Earlier, Comptroller Babajide Jaiyeoba had expressed his happiness for the opportunity to serve.
He took his succeeding counterpart on a memory lane on how during his stewardship as Apapa command helmsman from September 2023 till May, 6th, he shattered revenue collection records and set a new one
He recalled how he was scared by the revenue performance of his predecessor whom he said collected 10 billion in a day.
”When I heard that, I was scared. Even though as a man, I didn’t show it but that got scared as that amount is what we collected in about three to four months where I came from” Jaiyeoba reminiscent.
However, he said that with the support of all his men and officers, especially the members of the strategic revenue committee and officers of the Non-Intrusive Inspection Technology Unit(NIITU) of the command for their critical role in ensuring that, under his leadership, the command broke the daily revenue record set by his predecessor and set a new one.
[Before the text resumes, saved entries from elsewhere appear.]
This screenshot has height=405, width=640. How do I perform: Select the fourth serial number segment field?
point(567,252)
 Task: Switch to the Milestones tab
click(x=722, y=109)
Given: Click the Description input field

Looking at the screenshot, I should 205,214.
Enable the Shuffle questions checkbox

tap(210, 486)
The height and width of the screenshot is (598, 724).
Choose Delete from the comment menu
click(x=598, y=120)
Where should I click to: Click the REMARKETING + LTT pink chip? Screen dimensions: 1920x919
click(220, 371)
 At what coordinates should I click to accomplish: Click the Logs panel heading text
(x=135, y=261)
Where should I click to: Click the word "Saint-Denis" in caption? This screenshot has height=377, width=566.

According to him, the command has set a daily revenue collection of N12 billion while in the month of April, 2024, the command generated a whooping sum of N82 billion which was a record-breaking monthly collection in the history of the service.
He further claimed that, on February 23rd, 2024, the command recorded a revenue collection milestone by generating N16,021,669,412.00.
Similarly, Jaiyeoba said the command, between January and April 2024, collected a total sum of N672, 172,624,033.03 as revenue.
The former CAC attributed the string of his revenue successes to the dedication of officers and men of the command, the cooperation of stakeholders and other sister agencies.
Jaiyeoba enjoined them to give the new CAC maximum cooperation for him to succeed, assuring them that Olomu is a team player and result-oriented officer.